**REQUIRED TASK:**
Reproduce every one of the following records word for word.

**DATA SUPPLIED:**
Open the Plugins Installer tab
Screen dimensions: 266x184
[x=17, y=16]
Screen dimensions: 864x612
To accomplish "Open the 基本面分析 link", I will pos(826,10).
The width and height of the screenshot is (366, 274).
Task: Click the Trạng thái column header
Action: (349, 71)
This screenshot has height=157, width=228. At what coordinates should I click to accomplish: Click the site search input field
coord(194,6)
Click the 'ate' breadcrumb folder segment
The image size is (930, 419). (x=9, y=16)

**THE COMPLETED TASK:**
Open the Plugins Installer tab
Screen dimensions: 266x184
[x=17, y=16]
Screen dimensions: 864x612
To accomplish "Open the 基本面分析 link", I will pos(826,10).
The width and height of the screenshot is (366, 274).
Task: Click the Trạng thái column header
Action: (349, 71)
This screenshot has height=157, width=228. At what coordinates should I click to accomplish: Click the site search input field
coord(194,6)
Click the 'ate' breadcrumb folder segment
The image size is (930, 419). (x=9, y=16)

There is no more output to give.